Classical and romantic beauty

27 February 2026

In 1948, François Le Lionnais (1901–84) published an essay in which he distinguished two types of beauty in mathematics:123

The nine-point circle of a triangle, which passes through the three midpoints of the sides, the feet of the three altitudes, and the mid-points of the three segments between the orthocentre and the vertices.

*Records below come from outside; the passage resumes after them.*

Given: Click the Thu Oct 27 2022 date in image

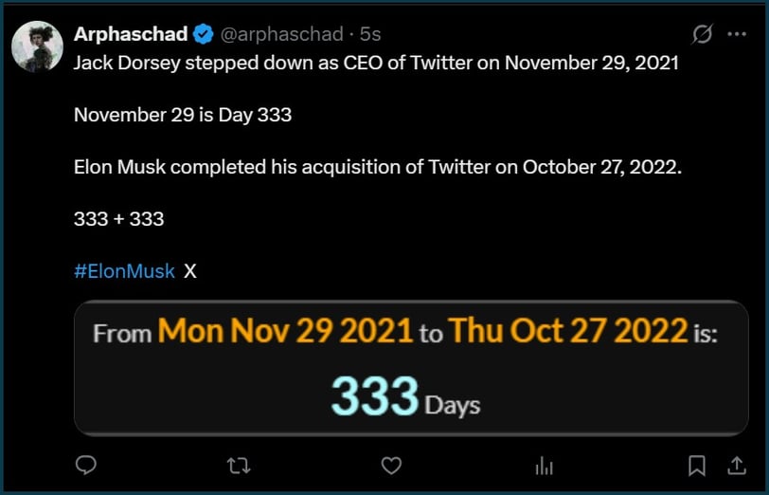Looking at the screenshot, I should [568, 331].
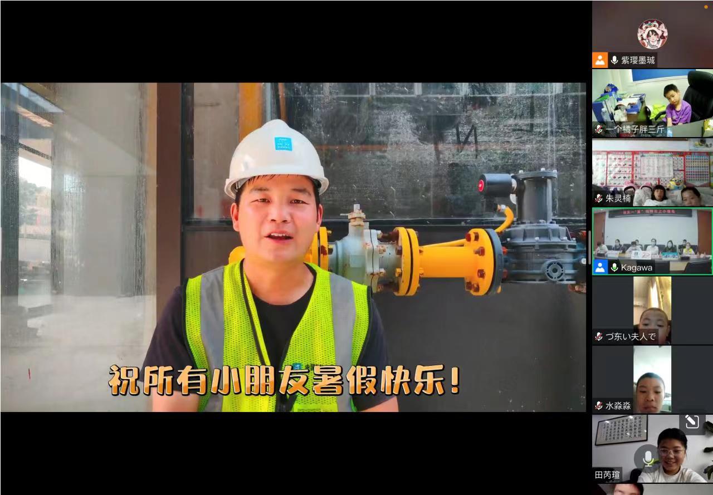The width and height of the screenshot is (713, 495).
Task: Click the muted microphone icon for 朱灵楠
Action: click(x=599, y=198)
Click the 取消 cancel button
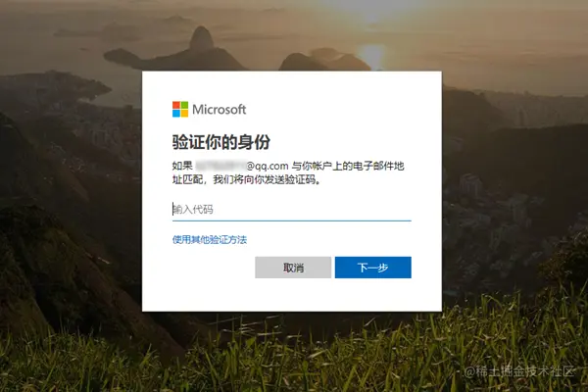 pos(293,268)
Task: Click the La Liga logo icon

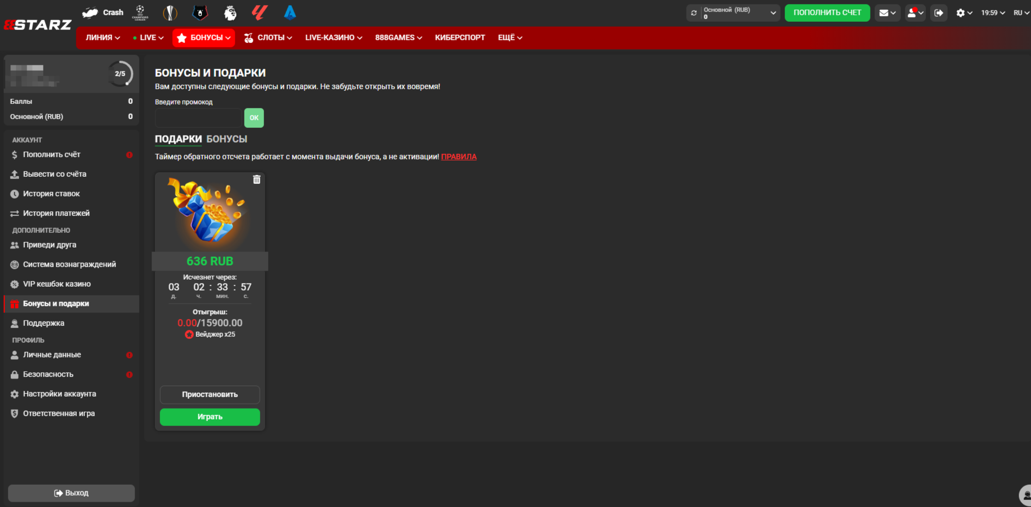Action: 260,13
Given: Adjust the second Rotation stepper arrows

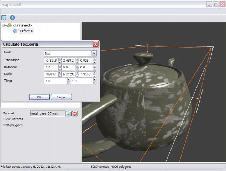Looking at the screenshot, I should coord(77,67).
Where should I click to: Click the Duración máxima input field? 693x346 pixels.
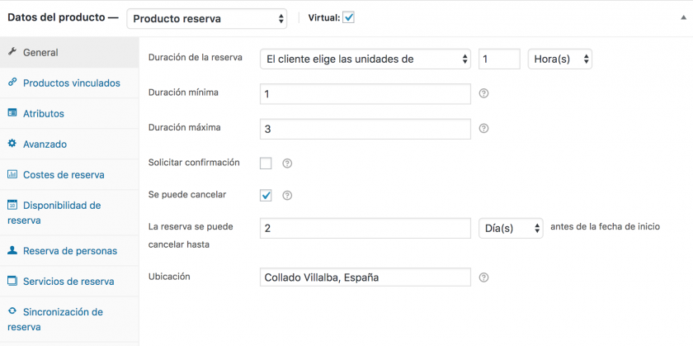[x=365, y=129]
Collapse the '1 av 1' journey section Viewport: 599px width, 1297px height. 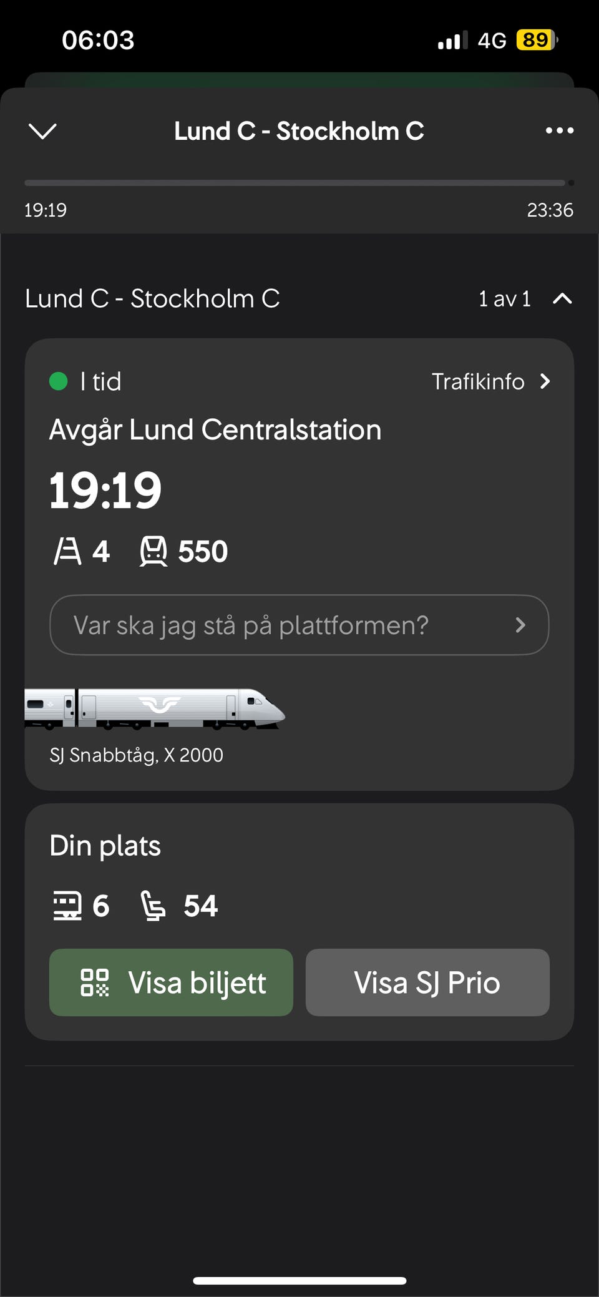(x=562, y=299)
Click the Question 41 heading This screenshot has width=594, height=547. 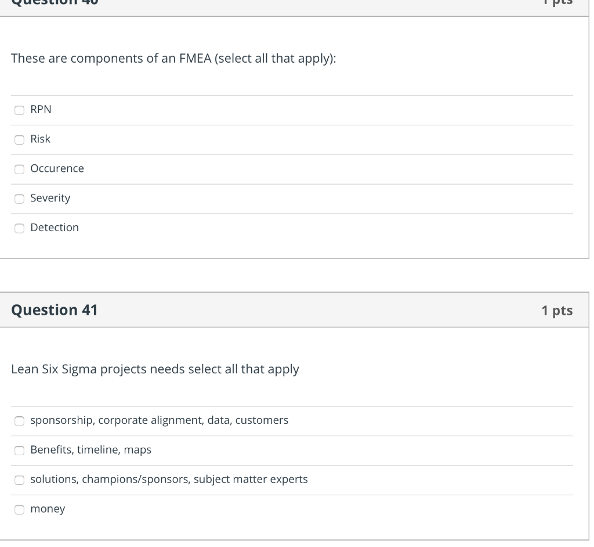(x=55, y=311)
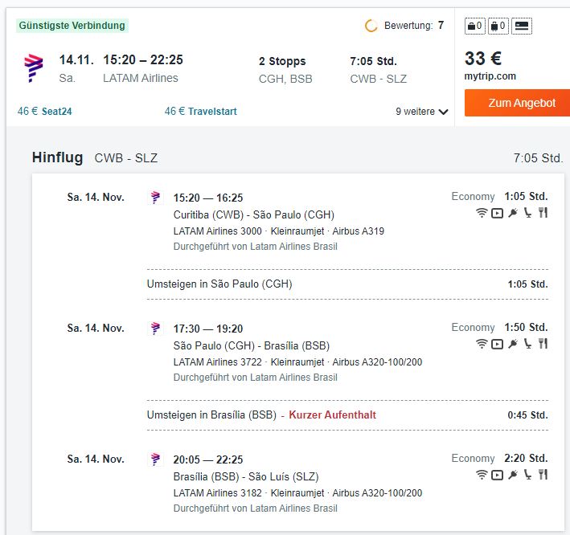Screen dimensions: 570x535
Task: Click the credit card payment icon
Action: [522, 26]
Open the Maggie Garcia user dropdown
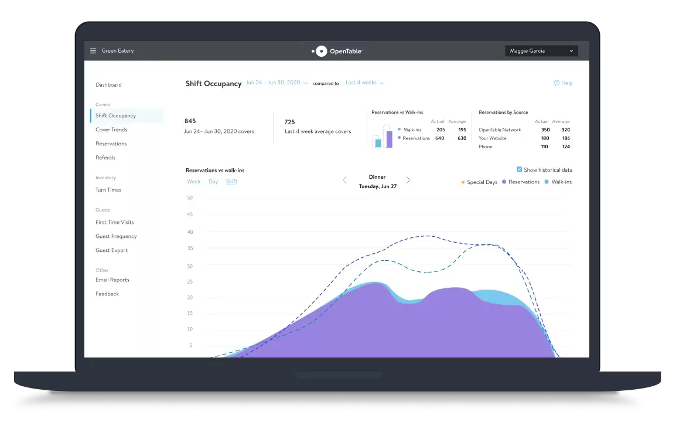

Classical beauty was found where there was unification, such as in the 9-point circle of a triangle (which passes through the three midpoints of the sides, the feet of the three altitudes, and the mid-points of the three segments between the orthocentre and the vertices), or how the circle, ellipse, hyperbola, and parabola all arise from the focus–directrix construction and from conic sections, and can transformed into one another by projective transformations.5

Various hyperbolae, the parabola, and various ellipsis, which are the loci of points with fixed ratios between distances to a fixed focus point F and ‘directrix’ line l.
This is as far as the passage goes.